Omentin-1 Modulates Macrophage Function via Integrin Receptors αvβ3 and αvβ5 and Reverses Plaque Vulnerability in Animal Models of Atherosclerosis

The administration of adipokine omentin-1 can inhibit the necrotic cores formation and pro-inflammatory cytokines expression within the AS lesion. The mechanisms may include the suppression of apoptosis and pro-inflammatory cytokines expression in the macrophage by binding to the integrin receptors αvβ3 and αvβ5.

This study sought to investigate the effect of omentin-1 on already-established atherosclerosis (AS) lesions in both ApoE-/- and Ldlr-/- mice and further, study its underlying mechanisms.

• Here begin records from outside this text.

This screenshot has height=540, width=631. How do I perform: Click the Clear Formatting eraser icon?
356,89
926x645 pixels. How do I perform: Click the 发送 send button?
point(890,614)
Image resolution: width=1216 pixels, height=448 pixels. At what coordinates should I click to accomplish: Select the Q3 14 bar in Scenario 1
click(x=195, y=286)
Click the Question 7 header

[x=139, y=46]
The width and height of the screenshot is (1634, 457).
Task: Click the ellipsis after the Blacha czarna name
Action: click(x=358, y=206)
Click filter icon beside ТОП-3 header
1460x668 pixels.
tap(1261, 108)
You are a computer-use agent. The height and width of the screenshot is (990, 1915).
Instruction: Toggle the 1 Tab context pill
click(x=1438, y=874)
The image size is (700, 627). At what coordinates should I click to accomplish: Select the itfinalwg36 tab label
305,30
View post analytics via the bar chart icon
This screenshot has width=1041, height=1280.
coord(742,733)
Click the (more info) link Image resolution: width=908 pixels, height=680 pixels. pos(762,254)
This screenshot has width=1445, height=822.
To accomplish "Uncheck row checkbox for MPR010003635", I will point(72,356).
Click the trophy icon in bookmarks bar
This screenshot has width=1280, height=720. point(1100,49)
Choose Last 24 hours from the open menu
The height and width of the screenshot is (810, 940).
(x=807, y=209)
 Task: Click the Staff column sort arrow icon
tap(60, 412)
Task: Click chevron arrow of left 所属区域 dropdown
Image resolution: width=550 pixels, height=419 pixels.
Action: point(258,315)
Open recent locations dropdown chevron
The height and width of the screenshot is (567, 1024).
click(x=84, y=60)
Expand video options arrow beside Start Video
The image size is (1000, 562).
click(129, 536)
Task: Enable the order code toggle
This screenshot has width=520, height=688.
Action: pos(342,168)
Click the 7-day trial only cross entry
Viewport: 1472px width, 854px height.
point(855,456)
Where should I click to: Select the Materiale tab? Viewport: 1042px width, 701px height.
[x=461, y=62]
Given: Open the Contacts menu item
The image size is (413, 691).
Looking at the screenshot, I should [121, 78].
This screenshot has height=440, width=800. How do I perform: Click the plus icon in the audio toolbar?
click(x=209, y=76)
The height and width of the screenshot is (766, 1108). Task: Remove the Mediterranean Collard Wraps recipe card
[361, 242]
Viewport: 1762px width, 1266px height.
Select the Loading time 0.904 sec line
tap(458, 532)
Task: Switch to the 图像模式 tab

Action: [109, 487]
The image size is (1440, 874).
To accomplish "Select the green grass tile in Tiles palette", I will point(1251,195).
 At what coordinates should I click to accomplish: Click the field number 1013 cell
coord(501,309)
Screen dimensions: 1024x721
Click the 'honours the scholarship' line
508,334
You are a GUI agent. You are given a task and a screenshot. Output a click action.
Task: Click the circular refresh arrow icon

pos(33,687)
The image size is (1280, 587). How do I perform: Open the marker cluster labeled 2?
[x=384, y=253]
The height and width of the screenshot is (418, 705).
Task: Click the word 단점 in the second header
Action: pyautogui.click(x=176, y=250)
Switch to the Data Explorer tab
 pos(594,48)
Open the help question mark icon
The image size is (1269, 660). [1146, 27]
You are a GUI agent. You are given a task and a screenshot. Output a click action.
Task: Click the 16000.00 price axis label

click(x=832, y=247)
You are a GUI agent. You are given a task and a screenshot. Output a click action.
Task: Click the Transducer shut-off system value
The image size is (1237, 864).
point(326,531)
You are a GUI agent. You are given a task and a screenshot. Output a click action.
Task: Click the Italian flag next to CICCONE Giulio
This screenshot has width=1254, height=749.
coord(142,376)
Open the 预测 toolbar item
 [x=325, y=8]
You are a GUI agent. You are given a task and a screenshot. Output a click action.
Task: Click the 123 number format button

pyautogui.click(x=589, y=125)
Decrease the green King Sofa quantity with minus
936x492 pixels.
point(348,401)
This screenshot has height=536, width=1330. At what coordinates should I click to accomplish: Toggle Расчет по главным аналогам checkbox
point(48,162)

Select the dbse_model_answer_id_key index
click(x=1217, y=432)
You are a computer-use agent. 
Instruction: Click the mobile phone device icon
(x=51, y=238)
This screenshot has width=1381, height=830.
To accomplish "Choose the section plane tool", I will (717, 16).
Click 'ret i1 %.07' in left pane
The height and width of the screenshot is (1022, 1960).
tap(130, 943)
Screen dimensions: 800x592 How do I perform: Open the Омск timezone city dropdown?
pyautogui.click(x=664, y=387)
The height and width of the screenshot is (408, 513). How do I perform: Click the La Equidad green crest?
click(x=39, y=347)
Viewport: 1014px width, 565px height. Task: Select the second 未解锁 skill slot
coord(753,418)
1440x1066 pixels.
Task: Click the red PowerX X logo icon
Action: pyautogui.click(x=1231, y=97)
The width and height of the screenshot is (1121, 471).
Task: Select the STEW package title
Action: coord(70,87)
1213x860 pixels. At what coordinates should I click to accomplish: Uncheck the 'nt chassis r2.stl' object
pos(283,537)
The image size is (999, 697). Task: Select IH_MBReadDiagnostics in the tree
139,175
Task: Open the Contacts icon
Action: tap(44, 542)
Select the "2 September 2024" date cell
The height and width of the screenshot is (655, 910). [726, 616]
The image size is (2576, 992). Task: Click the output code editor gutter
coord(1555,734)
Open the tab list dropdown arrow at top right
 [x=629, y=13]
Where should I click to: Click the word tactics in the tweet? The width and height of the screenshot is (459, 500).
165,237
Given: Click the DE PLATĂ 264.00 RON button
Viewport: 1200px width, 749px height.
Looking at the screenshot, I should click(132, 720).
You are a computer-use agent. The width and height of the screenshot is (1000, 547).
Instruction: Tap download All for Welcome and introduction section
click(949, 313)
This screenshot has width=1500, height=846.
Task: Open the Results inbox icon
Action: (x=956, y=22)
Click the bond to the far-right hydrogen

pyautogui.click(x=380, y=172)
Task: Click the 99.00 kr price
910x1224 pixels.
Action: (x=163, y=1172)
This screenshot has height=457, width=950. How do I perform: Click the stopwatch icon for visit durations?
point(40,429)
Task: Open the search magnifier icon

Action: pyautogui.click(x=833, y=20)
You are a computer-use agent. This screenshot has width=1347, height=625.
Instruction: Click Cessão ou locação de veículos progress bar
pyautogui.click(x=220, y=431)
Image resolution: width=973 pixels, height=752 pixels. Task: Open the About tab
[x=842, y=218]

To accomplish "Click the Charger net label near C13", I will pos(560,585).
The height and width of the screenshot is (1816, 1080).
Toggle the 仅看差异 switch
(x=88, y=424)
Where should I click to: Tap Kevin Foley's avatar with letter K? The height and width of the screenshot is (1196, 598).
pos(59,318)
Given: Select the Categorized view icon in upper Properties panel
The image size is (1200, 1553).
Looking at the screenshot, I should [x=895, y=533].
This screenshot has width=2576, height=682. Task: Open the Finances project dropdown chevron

We investigated the effect of omentin-1 on the plaque phenotype by implanting a minipump in ApoE-/- and Ldlr-/- mice. In vivo studies showed that the infusion of omentin-1 increased the collagen content and mitigated the formation of the necrotic core in both animal models. Immunohistochemistry and immunofluorescence analysis revealed that omentin-1 suppressed inflammatory cytokines expression, macrophage infiltration, and apoptosis within the plaque. An immunoprecipitation experiment and confocal microscopy analysis confirmed the binding of omentin-1 to the integrin receptors αvβ3 and αvβ5. The cell studies demonstrated that omentin-1 suppressed the apoptosis and inflammatory cytokines expression induced by the oxidized low-density lipoprotein in the macrophage. In addition, omentin-1 promoted the phosphorylation of the integrin-relevant signaling pathway as well as the Akt and AMPK in the macrophage. The addition of the inhibitor of the integrin receptor or interfering with the expression of the integrin subunit αv (ITGAV) both significantly abrogated the bioeffects induced by omentin-1. A flow cytometry analysis indicated that the antibodies against αvβ3 and αvβ5 had a competitive effect on the omentin-1 binding to the cell membrane. Conclusions: The administration of adipokine omentin-1 can inhibit the necrotic cores formation and pro-inflammatory cytokines expression within the AS lesion. The mechanisms may include the suppression of apoptosis and pro-inflammatory cytokines expression in the macrophage by binding to the integrin receptors αvβ3 and αvβ5.